What does Genesis 10:12 mean?
ESV: Resen between Nineveh and Calah; that is the great city.
NIV: and Resen, which is between Nineveh and Calah--which is the great city.
NASB: and Resen between Nineveh and Calah; that is the great city.
CSB: and Resen, between Nineveh and the great city Calah.
NLT: and Resen (the great city located between Nineveh and Calah).
KJV: And Resen between Nineveh and Calah: the same is a great city.
This verse concludes the biographical aside about Nimrod in chapter 10's table of nations. Nimrod, a descendant of Noah's son Ham, was a mighty man who established a kingdom of his own in the regions of Shinar and Assyria.
The previous verse revealed that Nimrod established the "great city" of Nineveh in Assyria, along with several other cities. Resen, mentioned in this verse, is the final of Nimrod's cities to be mentioned. The name Resen likely meant "fountainhead," and the city may have been situated on the Tigris river.
In the future, Nimrod's descendants will become some of Israel's greatest enemies. They will also be directly involved in some of the Old Testament's most unfortunate incidents. Among these, as seen in the next chapter, is the incident at the Tower of Babel (Genesis 11:1–9).

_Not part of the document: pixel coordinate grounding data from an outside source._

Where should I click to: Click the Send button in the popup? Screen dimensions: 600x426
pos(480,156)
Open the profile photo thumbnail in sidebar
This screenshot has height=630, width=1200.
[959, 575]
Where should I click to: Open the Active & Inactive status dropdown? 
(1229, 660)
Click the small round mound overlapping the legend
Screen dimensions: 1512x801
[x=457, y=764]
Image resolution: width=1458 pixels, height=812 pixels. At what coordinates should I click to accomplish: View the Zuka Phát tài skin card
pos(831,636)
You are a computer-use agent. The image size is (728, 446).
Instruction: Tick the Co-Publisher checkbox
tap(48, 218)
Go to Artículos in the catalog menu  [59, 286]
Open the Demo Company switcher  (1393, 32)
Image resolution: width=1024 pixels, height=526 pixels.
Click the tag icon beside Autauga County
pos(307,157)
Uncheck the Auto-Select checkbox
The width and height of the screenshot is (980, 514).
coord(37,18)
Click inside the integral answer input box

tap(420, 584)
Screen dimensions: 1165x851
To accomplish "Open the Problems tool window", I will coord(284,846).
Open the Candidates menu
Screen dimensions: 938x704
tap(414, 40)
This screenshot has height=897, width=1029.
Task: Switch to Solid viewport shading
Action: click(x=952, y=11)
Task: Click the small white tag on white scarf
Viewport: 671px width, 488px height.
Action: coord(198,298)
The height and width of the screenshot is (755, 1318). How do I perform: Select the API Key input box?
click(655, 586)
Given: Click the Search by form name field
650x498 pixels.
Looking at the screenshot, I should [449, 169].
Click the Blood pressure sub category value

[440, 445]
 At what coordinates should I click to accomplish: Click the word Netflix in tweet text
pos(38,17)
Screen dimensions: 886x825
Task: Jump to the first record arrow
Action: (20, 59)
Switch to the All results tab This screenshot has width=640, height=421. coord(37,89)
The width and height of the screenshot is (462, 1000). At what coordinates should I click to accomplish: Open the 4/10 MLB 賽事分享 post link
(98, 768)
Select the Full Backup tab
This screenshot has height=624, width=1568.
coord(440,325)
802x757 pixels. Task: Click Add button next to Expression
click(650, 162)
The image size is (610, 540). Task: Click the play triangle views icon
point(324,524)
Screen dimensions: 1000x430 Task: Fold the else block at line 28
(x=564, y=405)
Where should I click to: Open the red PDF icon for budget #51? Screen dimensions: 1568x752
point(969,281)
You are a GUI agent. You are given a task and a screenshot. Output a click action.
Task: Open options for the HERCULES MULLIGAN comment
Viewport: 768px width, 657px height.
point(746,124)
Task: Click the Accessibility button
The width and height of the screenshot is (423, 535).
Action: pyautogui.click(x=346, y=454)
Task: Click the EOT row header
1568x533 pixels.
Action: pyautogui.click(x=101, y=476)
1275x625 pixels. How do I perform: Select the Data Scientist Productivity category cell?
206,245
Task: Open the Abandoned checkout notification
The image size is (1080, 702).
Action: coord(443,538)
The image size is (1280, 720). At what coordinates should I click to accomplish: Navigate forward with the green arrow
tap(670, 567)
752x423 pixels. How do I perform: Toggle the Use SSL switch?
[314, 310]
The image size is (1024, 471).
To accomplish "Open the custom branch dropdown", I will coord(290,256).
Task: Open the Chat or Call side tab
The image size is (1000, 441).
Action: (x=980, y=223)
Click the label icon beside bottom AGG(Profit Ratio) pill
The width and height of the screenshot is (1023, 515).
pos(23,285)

Genesis 10:6–20 details the descendants of Noah's son, Ham. The majority of these tribes settled in the regions south and east of the Promised Land. While Ham's son Canaan was cursed (Genesis 9:24–25), many of Ham's descendants established powerful nations. One of these is Mizraim, also known as Egypt. Though Canaan's sons were destined to fall to the sons of Shem, other sons of Ham would hold Israel captive for more than 400 years. This passage also contains an interesting aside about one particular man: Nimrod.
Genesis 10 is sometimes called the table of nations. It describes, in three sections, the peoples that descended from Noah's sons, Shem, Ham, and Japheth. Japheth's people settled mostly to the north of what would be Israel. Ham's people became great nations in the region of the Middle East, including the people that would settle in the Promised Land before Israel drove them out. Shem's line would lead to Abraham and the Israelites.
Genesis 9 described events that happened between God, Noah, and his three sons after the flood. Genesis 11 will tell the story of the Tower of Babel and the dispersal of the nations. Between them, Genesis 10 is a table of the nations that come from Japheth, Ham, and Shem after God divides and disperses humanity.
The book of Genesis establishes fundamental truths about God. Among these are His role as the Creator, His holiness, His hatred of sin, His love for mankind, and His willingness to provide for our redemption. We learn not only where mankind has come from, but why the world is in its present form. The book also presents the establishment of Israel, God's chosen people. Many of the principles given in other parts of Scripture depend on the basic ideas presented here in the book of Genesis. Within the framework of the Bible, Genesis explains the bare-bones history of the universe leading up to the captivity of Israel in Egypt, setting the stage for the book of Exodus.